Records from a data collection:
* * * * * * * * *

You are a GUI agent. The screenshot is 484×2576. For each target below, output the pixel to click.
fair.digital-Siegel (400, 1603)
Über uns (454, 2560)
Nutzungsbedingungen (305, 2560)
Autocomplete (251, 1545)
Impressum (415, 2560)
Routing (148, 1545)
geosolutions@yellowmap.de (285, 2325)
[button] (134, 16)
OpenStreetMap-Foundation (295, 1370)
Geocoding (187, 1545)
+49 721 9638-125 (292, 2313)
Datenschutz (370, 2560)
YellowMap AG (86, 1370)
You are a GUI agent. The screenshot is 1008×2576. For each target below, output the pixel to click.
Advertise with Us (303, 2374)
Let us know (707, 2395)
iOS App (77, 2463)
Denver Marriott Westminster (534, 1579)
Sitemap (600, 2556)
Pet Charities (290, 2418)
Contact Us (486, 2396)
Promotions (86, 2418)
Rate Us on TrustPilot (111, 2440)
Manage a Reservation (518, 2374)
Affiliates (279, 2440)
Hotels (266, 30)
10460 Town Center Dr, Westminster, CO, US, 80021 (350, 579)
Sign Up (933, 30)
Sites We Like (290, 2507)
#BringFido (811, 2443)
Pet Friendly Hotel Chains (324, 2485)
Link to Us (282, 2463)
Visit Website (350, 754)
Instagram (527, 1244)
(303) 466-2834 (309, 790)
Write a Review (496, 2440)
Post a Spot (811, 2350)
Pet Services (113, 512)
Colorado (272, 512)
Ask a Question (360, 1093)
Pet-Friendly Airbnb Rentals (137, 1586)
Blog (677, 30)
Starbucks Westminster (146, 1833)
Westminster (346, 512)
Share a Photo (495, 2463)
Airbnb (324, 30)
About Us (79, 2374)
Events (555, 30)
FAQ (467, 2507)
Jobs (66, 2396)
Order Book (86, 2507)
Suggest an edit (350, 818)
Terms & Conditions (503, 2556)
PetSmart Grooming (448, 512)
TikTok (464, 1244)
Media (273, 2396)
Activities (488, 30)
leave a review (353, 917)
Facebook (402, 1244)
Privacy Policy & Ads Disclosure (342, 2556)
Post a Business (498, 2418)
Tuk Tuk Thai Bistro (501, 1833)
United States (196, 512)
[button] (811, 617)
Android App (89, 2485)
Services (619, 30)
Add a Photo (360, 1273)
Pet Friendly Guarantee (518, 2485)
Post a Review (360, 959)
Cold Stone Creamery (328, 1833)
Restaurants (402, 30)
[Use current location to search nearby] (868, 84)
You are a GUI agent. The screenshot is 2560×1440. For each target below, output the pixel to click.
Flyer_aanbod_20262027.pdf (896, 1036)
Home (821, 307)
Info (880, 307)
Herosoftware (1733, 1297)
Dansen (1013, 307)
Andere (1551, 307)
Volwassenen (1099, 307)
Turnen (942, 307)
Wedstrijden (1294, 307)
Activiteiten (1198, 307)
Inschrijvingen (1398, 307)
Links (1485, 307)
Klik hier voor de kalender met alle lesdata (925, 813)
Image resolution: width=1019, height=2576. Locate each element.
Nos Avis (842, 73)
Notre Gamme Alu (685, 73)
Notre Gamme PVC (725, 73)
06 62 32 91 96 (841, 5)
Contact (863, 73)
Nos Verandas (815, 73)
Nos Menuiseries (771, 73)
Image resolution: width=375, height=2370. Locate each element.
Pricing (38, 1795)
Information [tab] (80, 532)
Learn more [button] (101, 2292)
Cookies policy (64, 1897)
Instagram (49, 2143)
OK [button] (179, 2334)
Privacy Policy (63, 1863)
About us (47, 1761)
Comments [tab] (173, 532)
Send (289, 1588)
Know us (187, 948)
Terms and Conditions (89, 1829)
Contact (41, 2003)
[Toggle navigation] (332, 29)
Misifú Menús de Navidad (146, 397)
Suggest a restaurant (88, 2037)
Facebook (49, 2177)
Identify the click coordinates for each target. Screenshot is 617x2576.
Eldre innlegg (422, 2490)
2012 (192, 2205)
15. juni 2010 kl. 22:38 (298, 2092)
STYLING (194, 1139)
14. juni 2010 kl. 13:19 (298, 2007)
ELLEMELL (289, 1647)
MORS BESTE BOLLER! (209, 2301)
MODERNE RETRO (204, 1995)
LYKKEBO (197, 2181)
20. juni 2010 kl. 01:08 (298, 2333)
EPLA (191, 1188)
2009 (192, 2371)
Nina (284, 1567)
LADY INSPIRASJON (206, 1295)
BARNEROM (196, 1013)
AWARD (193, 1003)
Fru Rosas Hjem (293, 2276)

* * * * * * * * *

**What you have to do:** Filter the entries down to the lines that include the string "each".

**Result of the task:**
You are a GUI agent. The screenshot is 484×2576. For each target below, output the pixel to click.
You are a GUI agent. The screenshot is 1008×2576. For each target below, output the pixel to click.
You are a GUI agent. The screenshot is 2560×1440. For each target below, output the pixel to click.
Image resolution: width=1019, height=2576. Locate each element.
Image resolution: width=375, height=2370. Locate each element.
Identify the click coordinates for each target. Screenshot is 617x2576.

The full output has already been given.